Close Up

This week's theme for #52ancestors in 52 Weeks is "Close Up." No-one lived close or lives close to Canberra. So I went with a portrait of an ancestor - mum and dad had a bunch of old photos and I'm slowly going through and scanning them and uploading to my family tree. I did this one this week.



John (Johnny) Patrick Callinan was my first cousin, once removed. 

(On a side note - do you get confused with all this first, second cousin, once, twice removed? Sounds like an auction! Well, so did/do I - so maybe this diagram will help you and me figure it out):



So Johnny was my Great Aunt's firstborn son. Aunty Hazel was the youngest sister of my paternal Grandmother. There is a whole other story to her, but I'm saving that up for later.

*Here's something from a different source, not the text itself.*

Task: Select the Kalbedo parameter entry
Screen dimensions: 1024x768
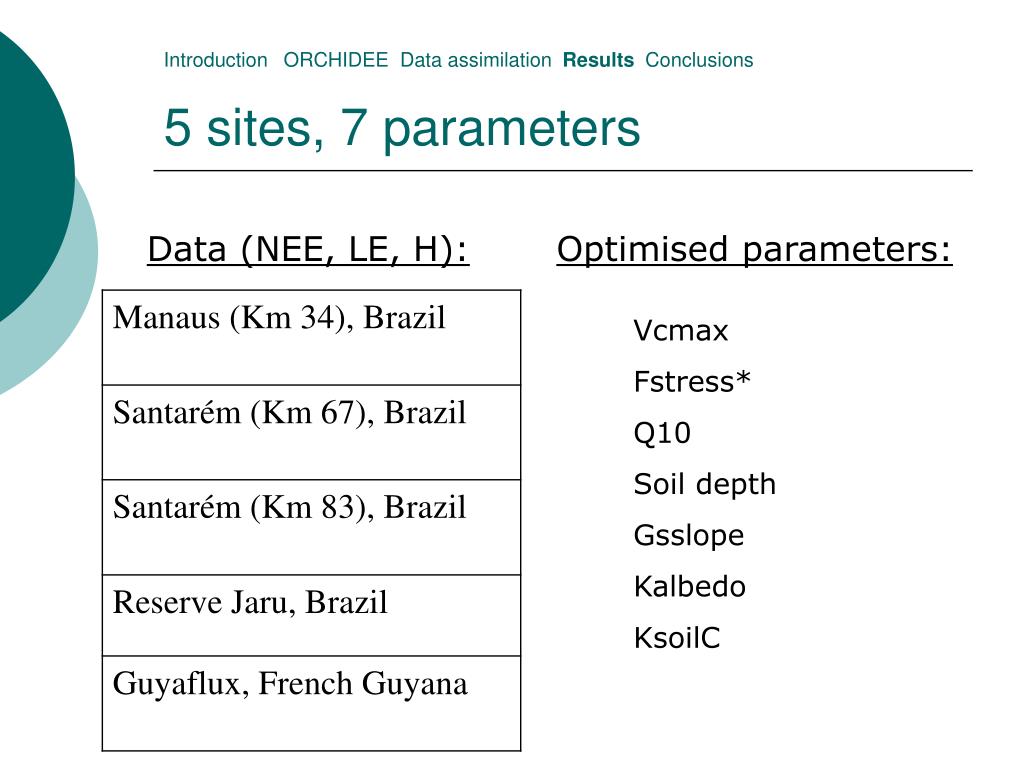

Johnny was born on 18 April 1927 to Hazel and John Michael Callinan, who of course, was known as "Jack". 

When he was 17, he was mobilised for service by proclamation to the Royal Australian Navy Reserve on 28 September 1944. He reported for duty as a Supply Probationer II and was allocated to HMAS Cerebus, a navy training establishment at Melbourne, before posted on the HMAS Glenelg on 2 February 1945. 

According to Navy records, the HMAS Glenelg departed Sydney for Manus on 16 March 1945 where she escorted the Morotai and Biak convoys. In April, she escorted a convoy to Leyte Gulf in the Philippines and spent some time in the Borneo area. On August 12, three days before hostilities ended, the Glenelg entered Darwin Harbour. 


HMAS Glenelg (credit: Allan C Green, State Library of Australia)
On 14 February 1946, Johnny got sent to HMAS Penguin in Sydney, until he was demobilised on 19 September 1946.

Having survived the War, Johnny was visiting his girlfriend on his motorbike on 21 November 1948 at Kirrawee, in southern Sydney, when he was in an accident and was killed. He was just 21 years old.




Such a beautiful portrait, such a young life ended too soon.